- [Work required]: Copy word for word the part of the methanol fuel cell article that starts at "Now researchers from" and ends with "to pass through.".

- [Selected extract]:
● ● ●
Methanol fuel cells improved with a protective carbon shell
South Korean scientists have found a way to prevent undesired reactions in methanol fuel cells, which should help in the journey to phase out fossil fuels. Their research has been published in the journal ACS Applied Materials & Interfaces.
Scientists worldwide are focused on finding efficient alternatives to fossil fuels — but although high hopes have been placed on hydrogen fuel cells, the reality is that transporting, storing and using pure hydrogen comes with a huge added cost, making this process challenging with current technology. In contrast, methanol does not require cold storage, has a higher energy density and is easier and safer to transport. Thus, a transition into a methanol-based economy is a more realistic goal.
However, producing electricity from methanol at room temperature requires a direct methanol fuel cell (DMFC); a device that, so far, offers subpar performance. One of the main problems in DMFCs is the undesired ‘methanol oxidation’ reaction, which occurs during ‘methanol crossover’; that is, when it passes from the anode to the cathode. This reaction results in the degradation of the platinum (Pt) catalyst that is essential for the cell’s operation. Although certain strategies to mitigate this problem have been proposed, so far none has been good enough owing to cost or stability issues.
Now researchers from Incheon National University have come up with a creative and effective solution to this problem, using a relatively simple procedure to fabricate a catalyst made of Pt nanoparticles encapsulated within a carbon shell. This shell forms an almost impenetrable carbon network with small openings caused by nitrogen defects. While oxygen, one of the main reactants in DMFCs, can reach the Pt catalyst through these ‘holes’, methanol molecules are too big to pass through.
“The carbon shell acts as a molecular sieve and provides selectivity toward the desired reactants, which can actually reach the catalyst sites,” said study leader Professor Oh Joong Kwon. “This prevents the undesirable reaction of the Pt cores.”
The scientists conducted various types of experiments to characterise the overall structure and composition of the prepared catalyst and proved that oxygen could make it through the carbon shell and methanol could not. They also found a straightforward way to tune the number of defects in the shell by simply changing the temperature during a heat treatment step. In subsequent experimental comparisons, their novel shelled catalyst outperformed commercial Pt catalysts and also offered much higher stability.
“DMFCs have a higher energy density than lithium-ion batteries and could therefore become alternative power sources for portable devices, such as laptops and smartphones,” Prof Kwon concluded.
● ● ●
- [Data shown]:
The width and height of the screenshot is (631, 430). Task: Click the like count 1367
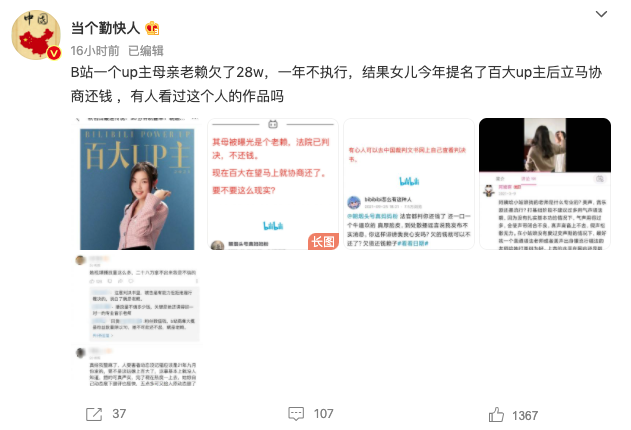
● ● ●
- [Completed task]:
Now researchers from Incheon National University have come up with a creative and effective solution to this problem, using a relatively simple procedure to fabricate a catalyst made of Pt nanoparticles encapsulated within a carbon shell. This shell forms an almost impenetrable carbon network with small openings caused by nitrogen defects. While oxygen, one of the main reactants in DMFCs, can reach the Pt catalyst through these ‘holes’, methanol molecules are too big to pass through.